Conversion From CentOS 5 To CentOS 7 & Mailx Changes
Everyone,
I have just upgraded a CentOS 5 server to a CentOS 7 server and am having difficulty with a change of behavior of mailx with the use of a command line of :
mail -s ‘This is the subject’ user@domain.com < text_file.txt On CentOS 5 when mailx was used by a program started by a cron job we were able to send a text file as an email message and the headers did not contain ‘Content-Transfer-Encoding: base64’ On CentOS 7 the headers contain ‘Content-Transfer-Encoding: base64’ and when the client gets the e-mail they are unable to open it up.
The interesting thing is that on CentOS 7 when the command line is used by typing the above command ‘Content-Transfer-Encoding: 7bit’ is placed in the header and the client can see the e-mail without a problem.
I have looked for a way to control the ‘Content-Transfer-Encoding:’
header to ‘7bit’ when we use a cron job, but I have not been able to figure out how.
Your suggestions would be appreciated.
Thank you,
5 thoughts on - Conversion From CentOS 5 To CentOS 7 & Mailx Changes
The version of mailx in Red Hat Enterprise Linux 5 is based off the old BSD
mailx program (in Debian it looks like it is still available as bsd-mailx). That version was ‘bit’ rotting and having problems with newer mail servers. For an afternoon read http://heirloom.sourceforge.net/mailx_history.html and https://www.redhat.com/archives/rhl-devel-list/2008-June/msg00628.html [It looks like this was further forked into s-nail which Debian, Ubuntu, Arch, etc seem to ship as the default for mailx now.]
Looking for why this change was done I found these:
https://www.redhat.com/archives/rhl-devel-list/2008-June/msg00632.html https://www.redhat.com/archives/rhl-devel-list/2008-June/msg00641.html
which says one of two ways to hack around this problem:
1. Put in /etc/mail.rc the items needed
2. Try the MAILRC=/dev/null hack
and finally a google “heirloom mailx Content-Transfer-Encoding base64” got me to
https://stackoverflow.com/questions/10343106/linux-mail-file-log-has-content-type-application-octet-stream-a-noname-attac
which seems to offer changing it to
cat -v {{file}} | mail -s “your subject” “your@recipient.internet”

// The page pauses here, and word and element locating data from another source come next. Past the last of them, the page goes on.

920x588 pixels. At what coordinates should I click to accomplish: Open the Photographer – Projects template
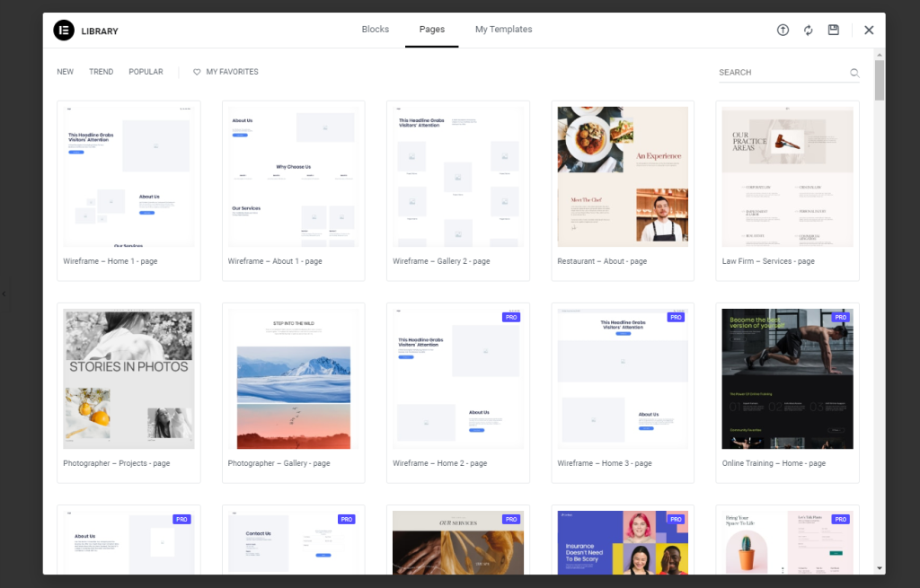128,378
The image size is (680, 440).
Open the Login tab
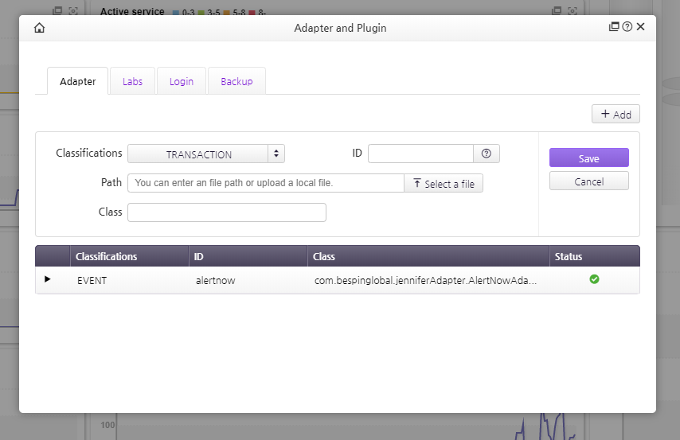182,81
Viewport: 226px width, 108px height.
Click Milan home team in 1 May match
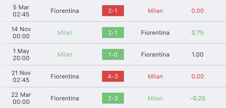pos(65,55)
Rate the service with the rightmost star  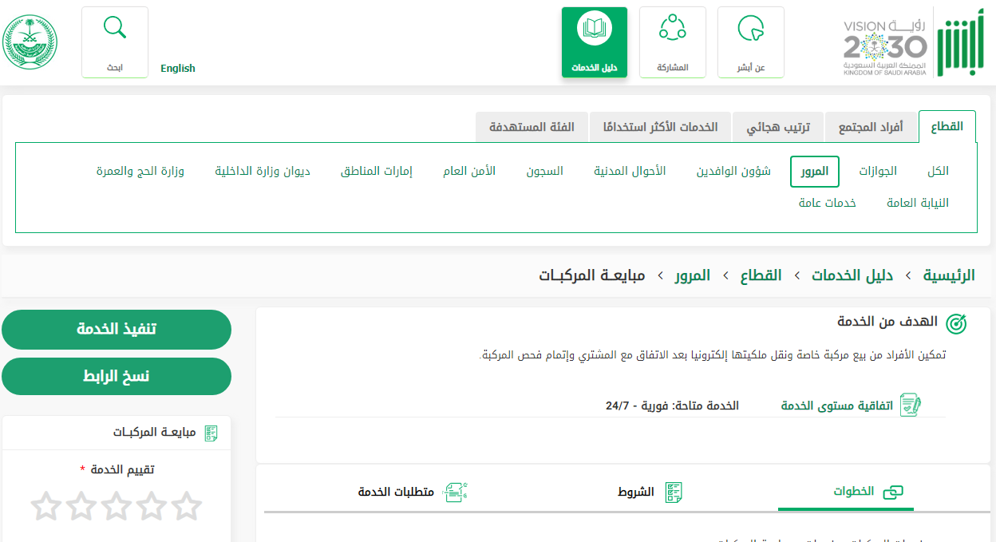point(187,506)
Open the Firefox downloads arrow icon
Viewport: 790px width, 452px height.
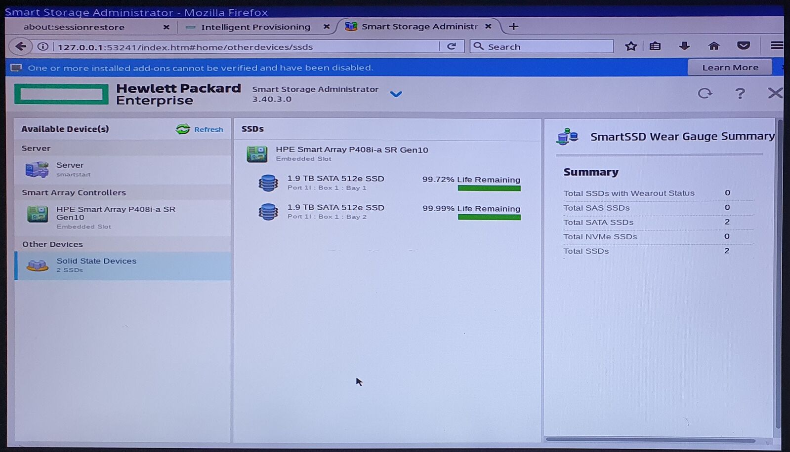tap(684, 46)
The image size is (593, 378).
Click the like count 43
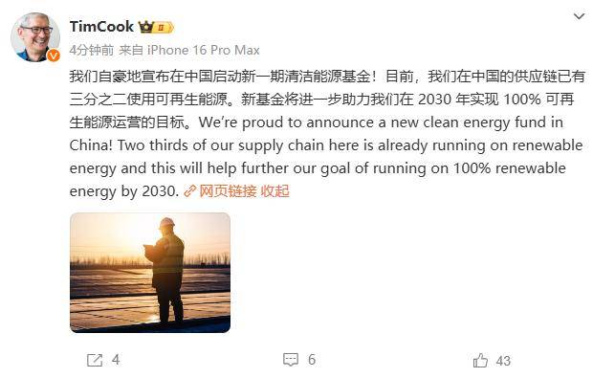point(503,361)
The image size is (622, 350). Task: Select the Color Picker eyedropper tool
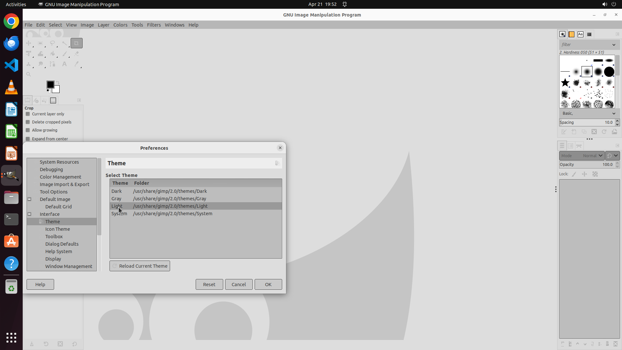point(76,64)
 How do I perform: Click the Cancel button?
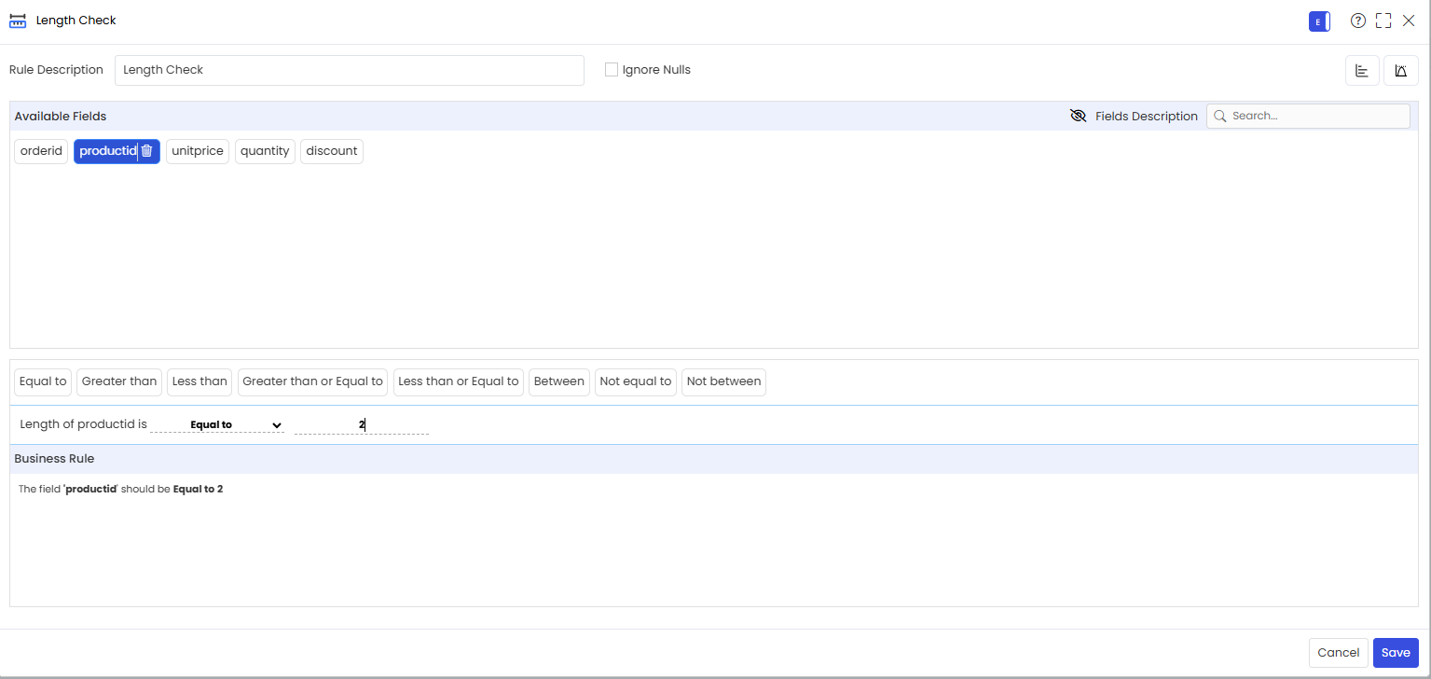coord(1339,653)
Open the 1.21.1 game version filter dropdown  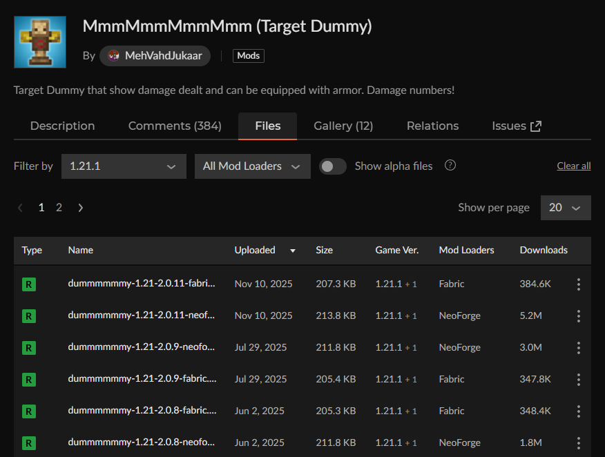tap(124, 166)
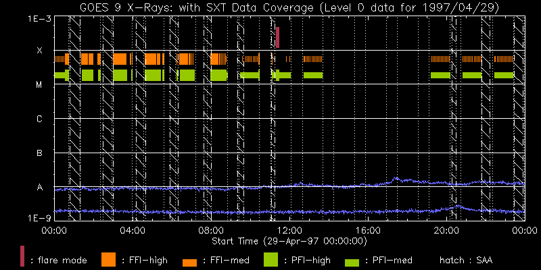Click the 1E-9 bottom axis value
This screenshot has height=270, width=541.
click(x=36, y=219)
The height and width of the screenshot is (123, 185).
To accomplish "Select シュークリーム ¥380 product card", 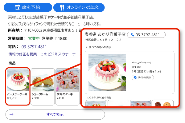I will (x=43, y=87).
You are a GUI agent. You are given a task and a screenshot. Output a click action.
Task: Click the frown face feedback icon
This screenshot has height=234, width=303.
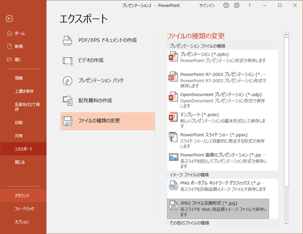[236, 5]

–That sounds like a broken client that needs to be updated. What kind of client?
Stephen and Kenneth,
Thank you very much for your help.
I tried ‘MAILRC=/dev/nul’ which I put in /etc/mail.rc as
‘set MAILRC=/dev/null’
But I did not identify that this changed any behavior.
The link below was very helpful Stephen thank you for your kindness in digging this out for me. https://www.digitalocean.com/community/tutorials/how-to-send-e-mail-alerts-on-a-CentOS-vps-for-system-monitoring
In the end the above link gave me a grammar and syntax that worked, but it is requiring a change in every line of code that the ‘mail’ command had been used. the following syntax and grammer gave me what I needed.
echo | mail -s “Subject” -r from@address -q /loc/to/body.txt email@address
Thank you again for your help!!!
Greg
No that is meant to be a shell environment variable so that it does not try to read /etc/mail.rc.. if you have it in /etc/mail.rc its not going to help any.
No that is meant to be a shell environment variable so that it does not try to read /etc/mail.rc.. if you have it in /etc/mail.rc its not going to help any.